Von den vielen körperlichen Merkmalen, über die werdende Eltern nachsinnen, ist die Augenfarbe ihres Babys wohl eine der häufigsten. Doch obwohl die Augenfarbe genetisch bedingt ist, dauert es ein Jahr, bis sich die permanente Augenfarbe eines Kindes entwickelt.
Es kommt häufig vor, dass Eltern sich fragen, warum ihr hüpfendes blauäugiges Baby als Kleinkind haselnussbraune Augen hat.

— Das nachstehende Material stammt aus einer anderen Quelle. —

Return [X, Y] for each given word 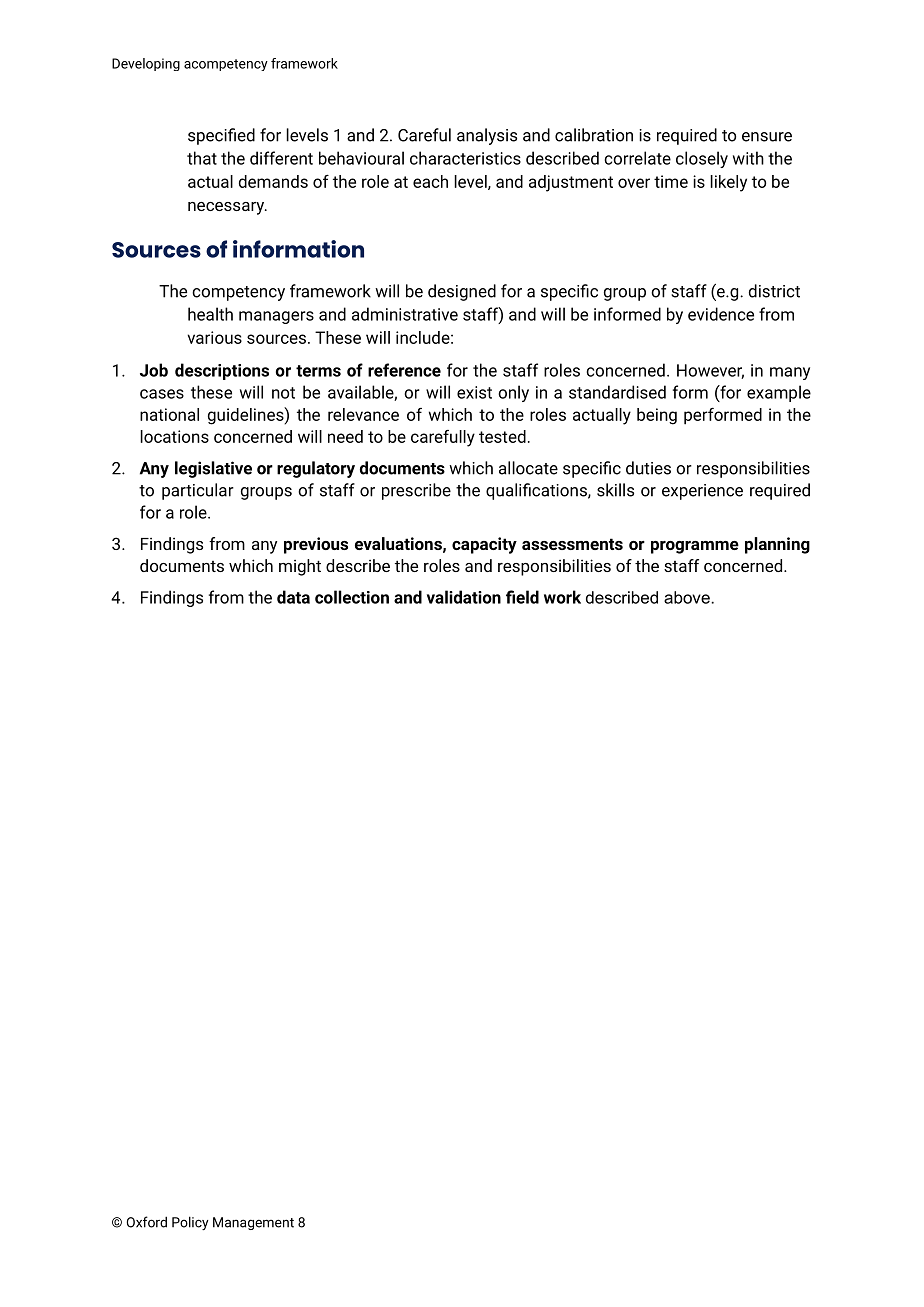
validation [464, 597]
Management [253, 1223]
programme [695, 547]
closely [702, 159]
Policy [190, 1223]
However [710, 371]
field [522, 597]
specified [221, 136]
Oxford [146, 1222]
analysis [487, 136]
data [293, 597]
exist [474, 392]
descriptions [222, 371]
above [688, 597]
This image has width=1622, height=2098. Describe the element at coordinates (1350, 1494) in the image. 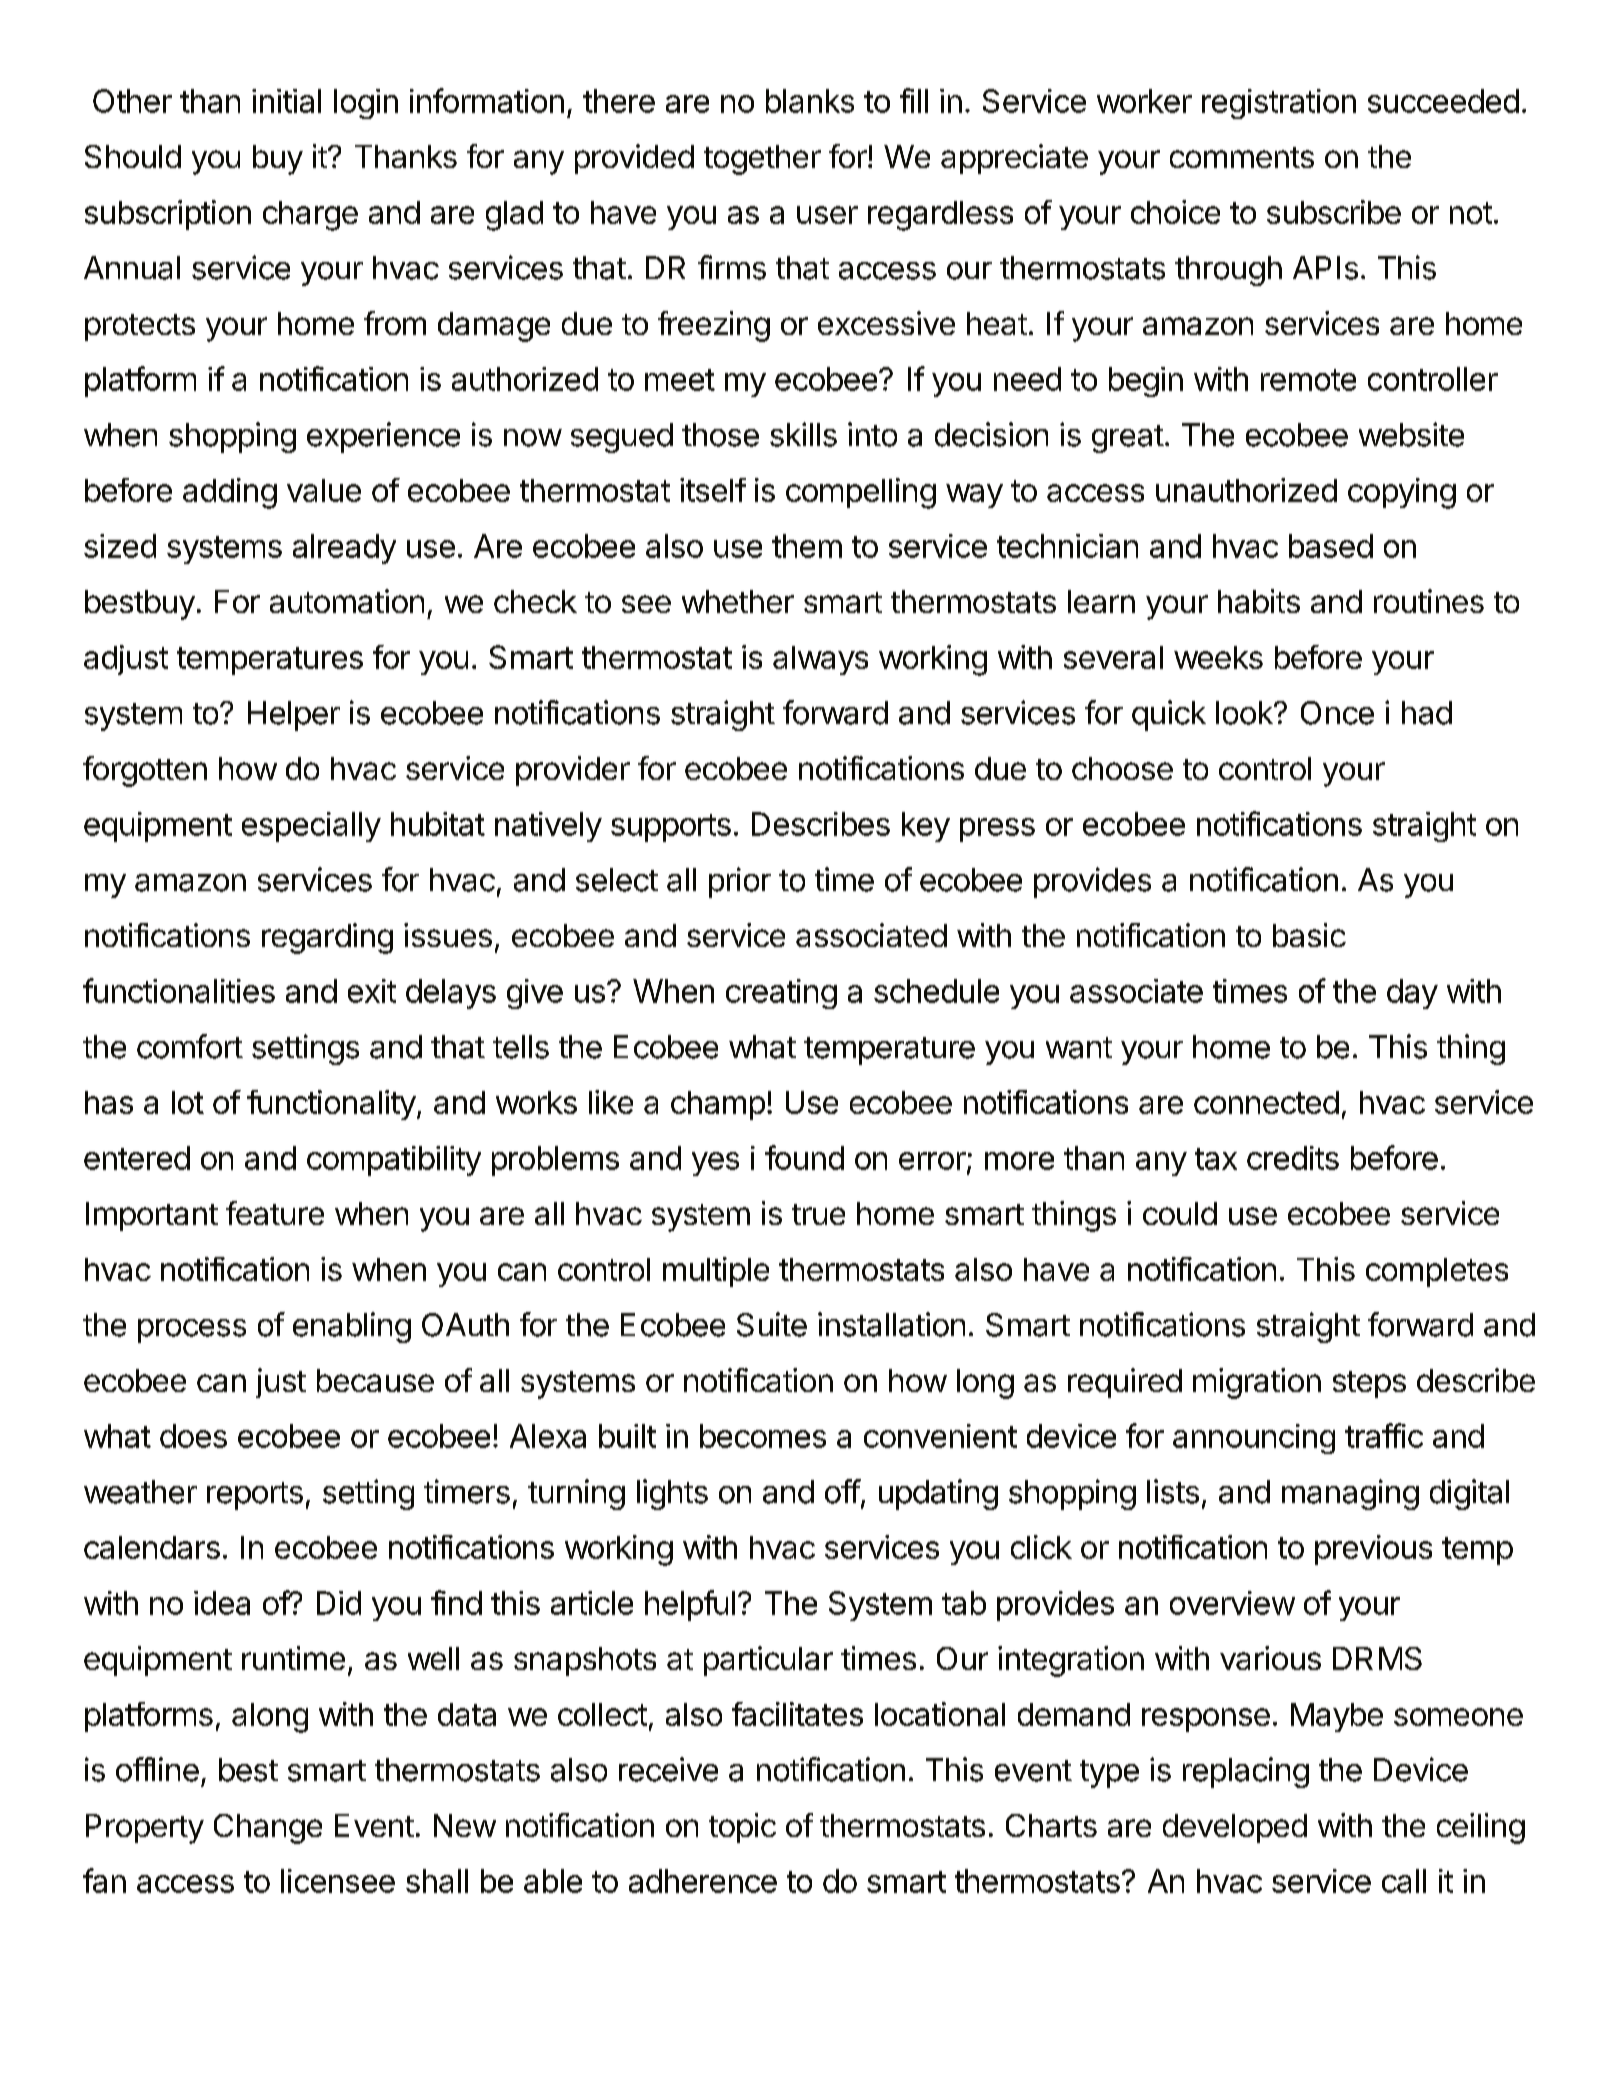

I see `managing` at that location.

Während des ersten Lebensjahres verändert sich die Augenfarbe eines Babys, wenn das Auge seinen permanenten Farbton annimmt.
Zu verstehen, wie die Augen ihre Farbe erhalten und welche Rolle die Genetik spielt, kann diesem Phänomen etwas von seinem Geheimnis nehmen. Und obwohl die Augenfarbe meist eine Frage der Ästhetik ist, kann sie manchmal ein Hinweis auf bestimmte Gesundheitsprobleme sein.
Wissenschaftler glaubten einst, dass die Augenfarbe von einem einzigen Gen bestimmt wird, doch Fortschritte in der Genforschung und der Genomkartierung haben gezeigt, dass mehr als ein Dutzend Gene die Augenfarbe beeinflussen.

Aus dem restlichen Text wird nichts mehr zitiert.